Golf
It’s beach season! Grab a towel to fix your struggles with half-wedges
Those dreaded half-wedge shots. I know many of you would rather be 100 yards out than 40, so you can make a full swing. Why are these shots so difficult? When facing a shot that requires less than a full swing, many amateurs try to regulate distance with their hands and arms instead of the pivot of their bodies.
When the hands and arms take over, it makes solid contact—and, in turn, distance control—a hit-and-hope situation. Many times you end up hitting it fat (above) and leaving it short, or your club bounces off the turf and blades the ball over the green.
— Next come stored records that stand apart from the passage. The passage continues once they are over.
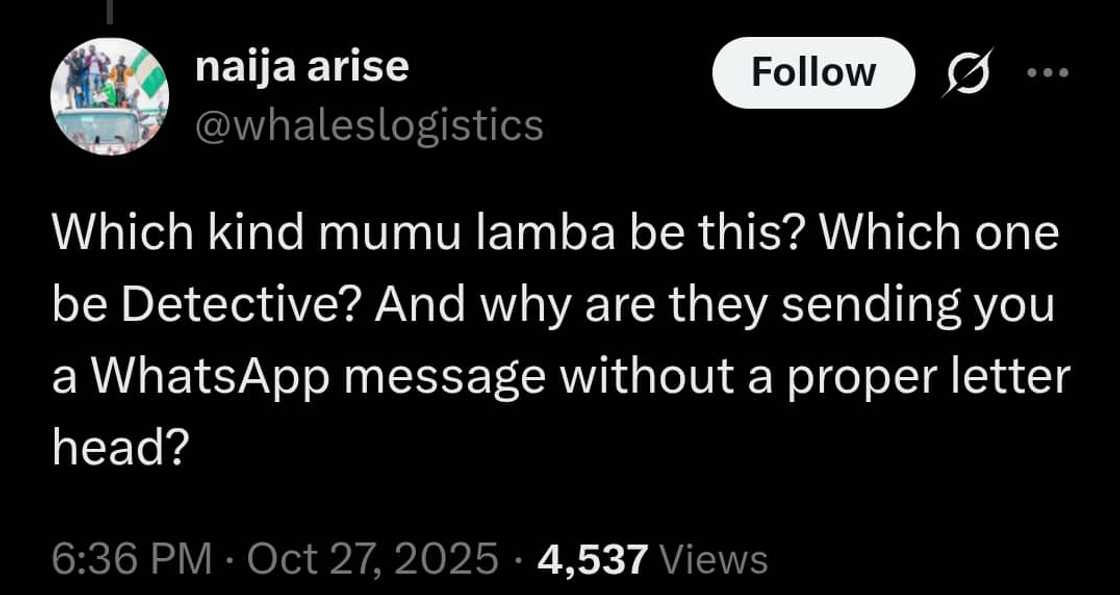Open the naija arise profile avatar
This screenshot has height=595, width=1120.
[109, 96]
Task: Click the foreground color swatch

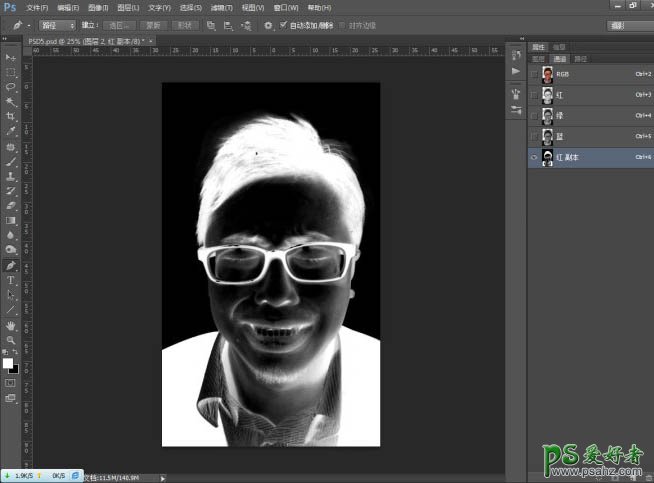Action: pyautogui.click(x=9, y=363)
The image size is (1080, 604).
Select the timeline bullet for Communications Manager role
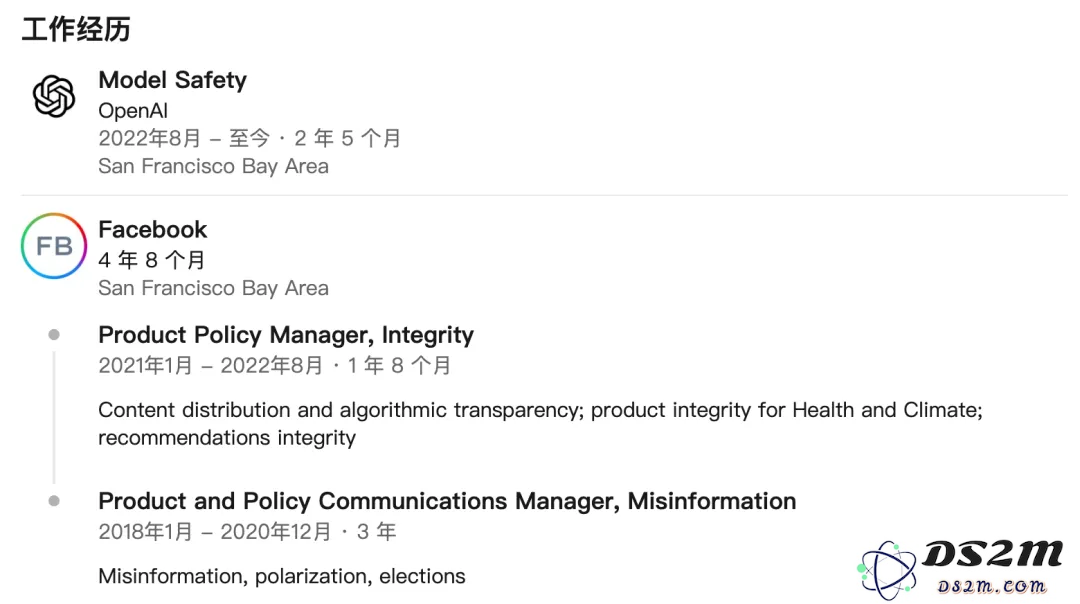tap(54, 501)
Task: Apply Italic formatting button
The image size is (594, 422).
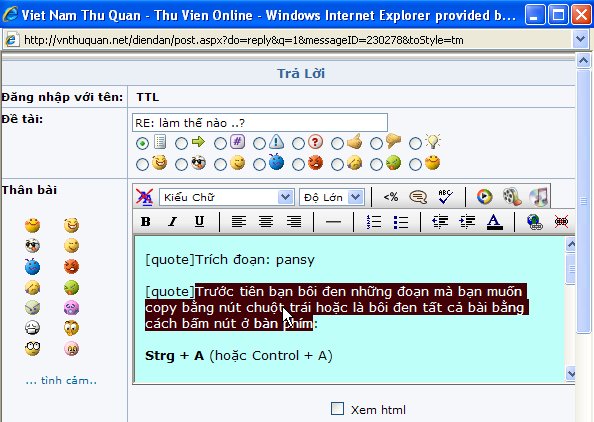Action: tap(172, 221)
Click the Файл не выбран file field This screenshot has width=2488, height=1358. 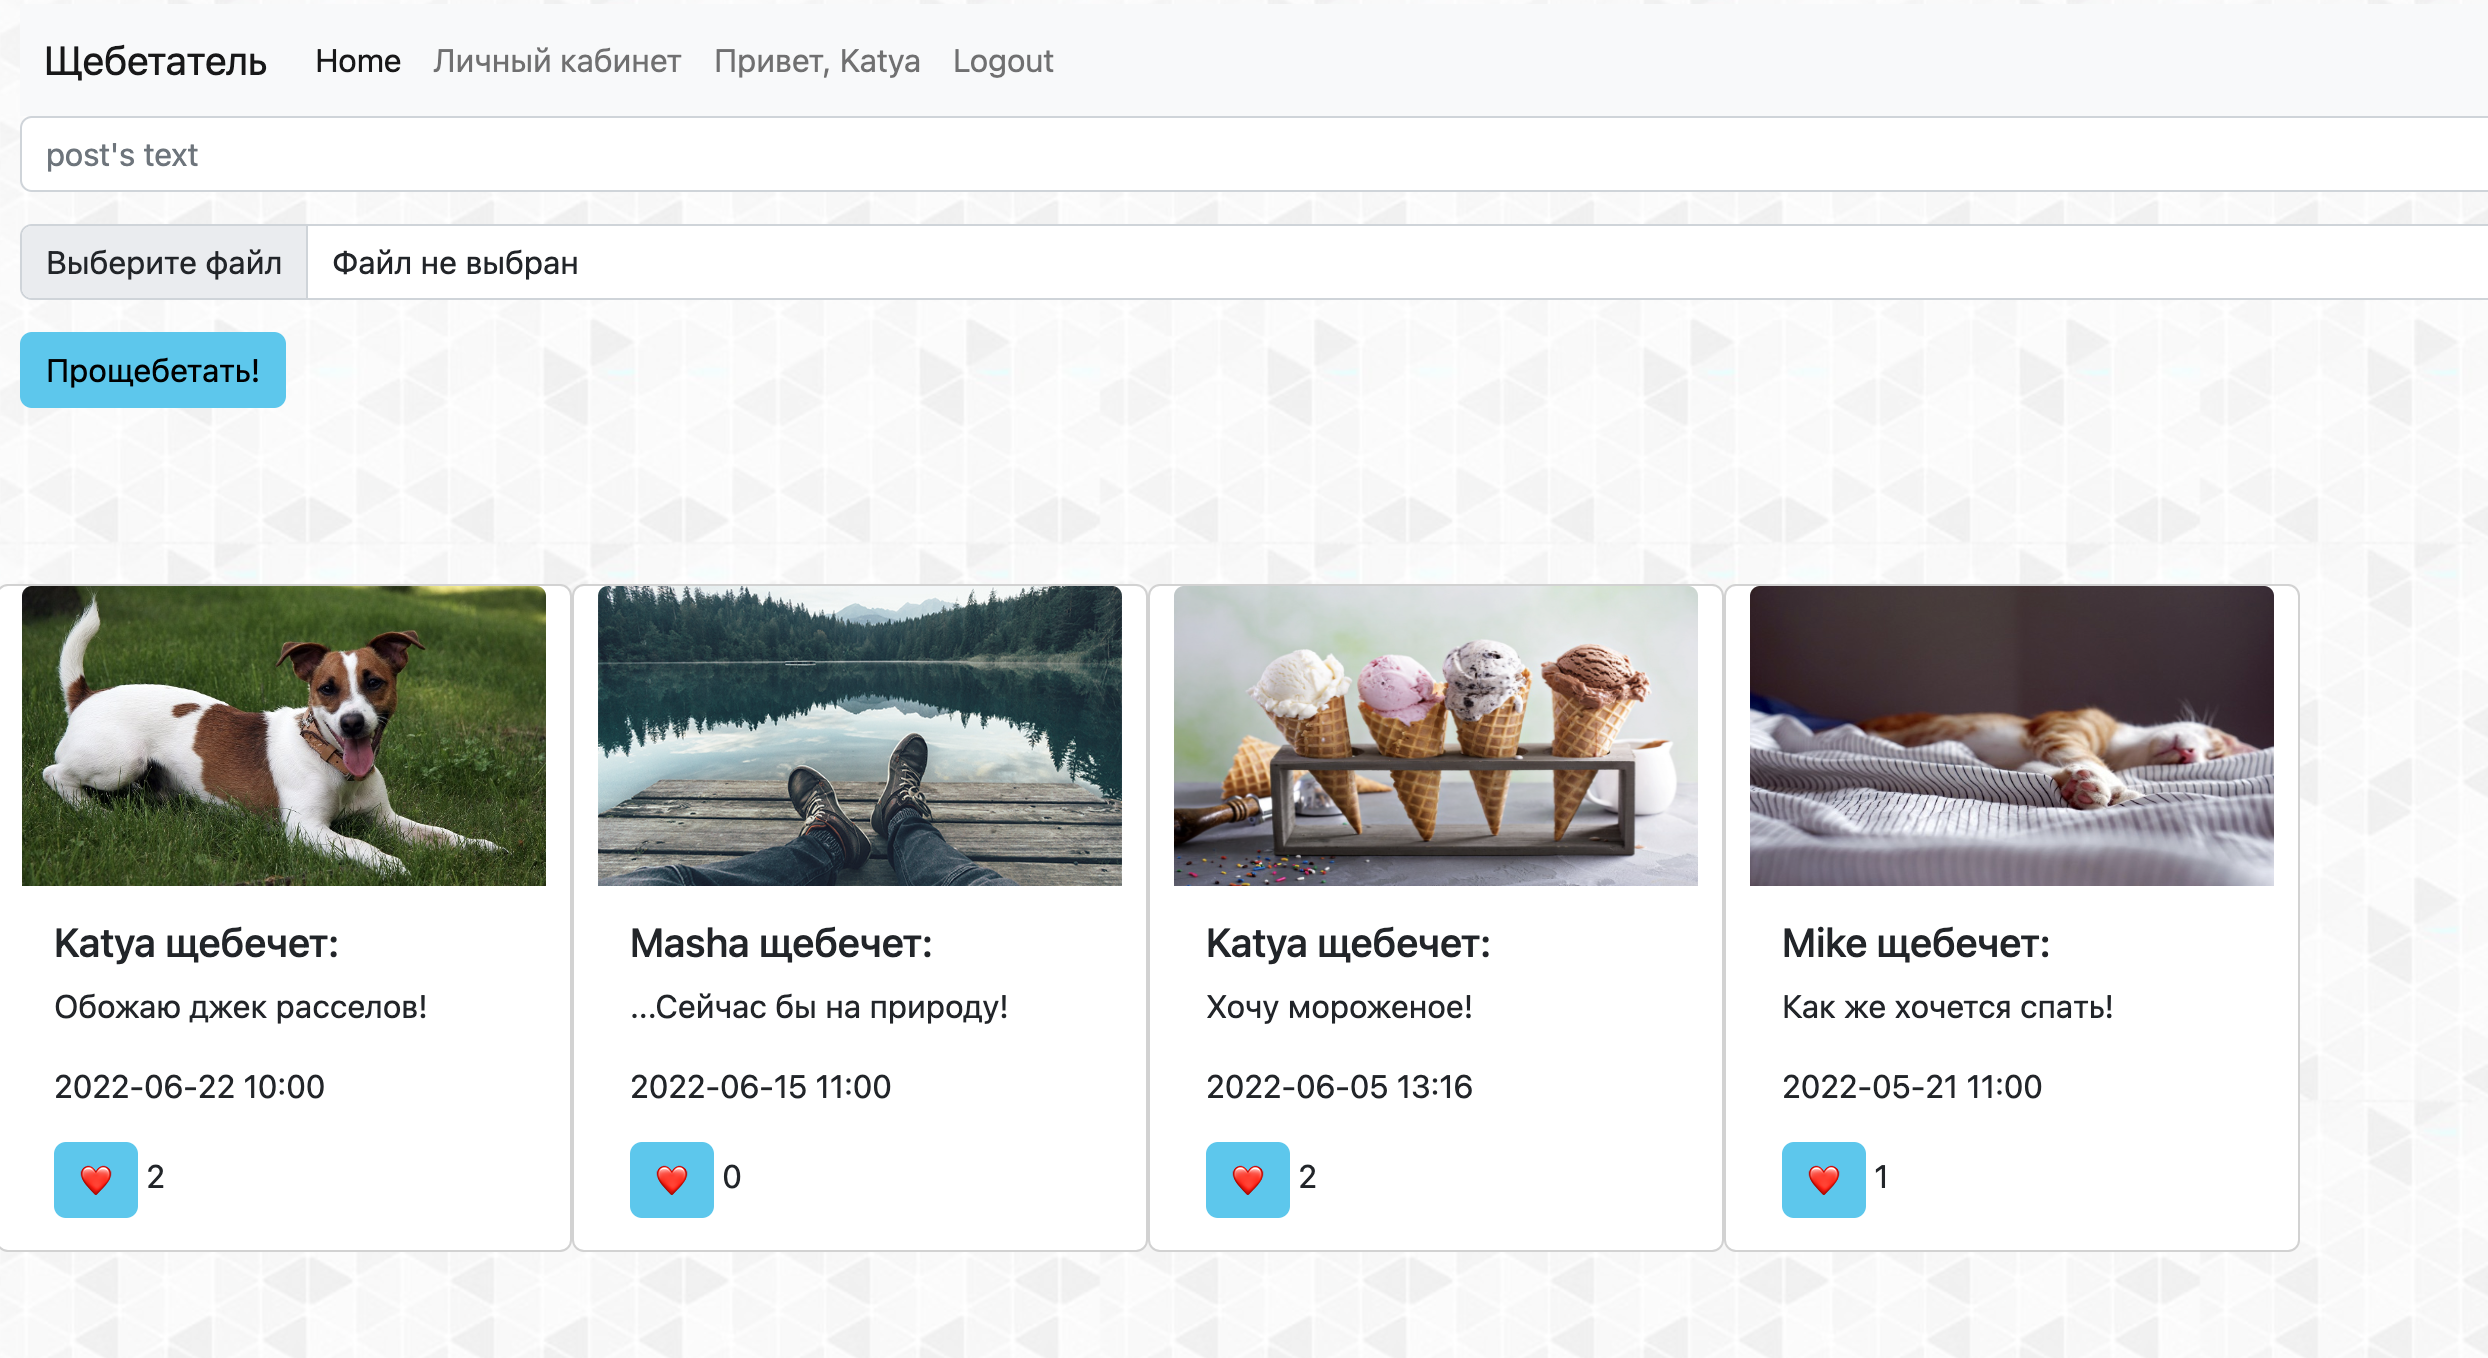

It should be fairly obvious if your technique is poor. If it is, you’ll rarely get that feeling of crisp contact with the ball and your divot will start behind the ball, or the grass won’t be bruised at all. Result: a chunk or skull and no control over how far the ball goes.
Your focus on these half-wedges should be blending the movement of your hands and arms with the rotation of your torso. That’s critical—and I’m guessing counterintuitive for you. You’ve got to rotate your body as if you were swinging an 8-iron. In fact, think of the half-wedge as a mini version of your full swing. In a full swing, it’s your body that’s the leader, not your hands.
A great drill to help you improve your pivot is to wedge a beach towel under your arms and across your chest as you set up with a wedge. Make practice swings while keeping the towel in place. Feel how your arms and body are unified as you swing back and through. This is not a big, dynamic swing. Feel your left arm moving across your chest in the backswing and your right arm in the through-swing. Note how your hands and arms are guided by the movement of your ribcage. Eventually you can let your wrists hinge and unhinge and hit balls (below).
Work on this drill, then hit some shots without the towel, trying to re-create the feel of the drill. You’ll stick these half-wedge shots if you remember to keep pivoting your body.